Material for this task —
.....

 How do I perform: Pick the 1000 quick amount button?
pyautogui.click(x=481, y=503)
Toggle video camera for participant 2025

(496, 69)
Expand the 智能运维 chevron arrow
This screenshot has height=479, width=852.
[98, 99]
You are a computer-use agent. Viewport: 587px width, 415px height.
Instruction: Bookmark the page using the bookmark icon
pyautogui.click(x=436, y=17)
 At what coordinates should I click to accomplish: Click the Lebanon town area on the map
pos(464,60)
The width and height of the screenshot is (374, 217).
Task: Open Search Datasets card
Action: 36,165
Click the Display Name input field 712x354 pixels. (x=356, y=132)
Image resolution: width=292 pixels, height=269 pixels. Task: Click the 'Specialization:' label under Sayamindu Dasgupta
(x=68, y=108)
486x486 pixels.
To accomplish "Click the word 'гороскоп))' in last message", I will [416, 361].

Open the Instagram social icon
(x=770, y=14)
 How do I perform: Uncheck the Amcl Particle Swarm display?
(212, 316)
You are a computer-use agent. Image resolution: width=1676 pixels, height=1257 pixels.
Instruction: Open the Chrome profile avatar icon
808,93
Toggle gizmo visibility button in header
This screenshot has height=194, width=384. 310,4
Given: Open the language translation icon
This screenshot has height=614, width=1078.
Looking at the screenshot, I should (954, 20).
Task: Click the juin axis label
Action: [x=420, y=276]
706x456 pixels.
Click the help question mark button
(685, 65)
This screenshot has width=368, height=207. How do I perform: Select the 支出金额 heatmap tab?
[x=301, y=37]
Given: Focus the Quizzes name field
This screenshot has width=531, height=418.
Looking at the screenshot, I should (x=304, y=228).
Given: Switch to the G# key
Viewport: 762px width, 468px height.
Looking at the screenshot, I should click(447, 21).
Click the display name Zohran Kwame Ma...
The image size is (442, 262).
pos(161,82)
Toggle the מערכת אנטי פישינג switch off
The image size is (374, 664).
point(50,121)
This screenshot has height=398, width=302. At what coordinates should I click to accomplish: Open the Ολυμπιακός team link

.....

Your objective — Turn the lines of the listing above into a numbered list, beginning at the line that has "You are a computer-use agent. Image" and stopping after the line that has "This screenshot has height=194, width=384.". Leave out any blank lines.

Exercise result —
1. You are a computer-use agent. Image resolution: width=1676 pixels, height=1257 pixels.
2. Instruction: Open the Chrome profile avatar icon
3. 808,93
4. Toggle gizmo visibility button in header
5. This screenshot has height=194, width=384. 310,4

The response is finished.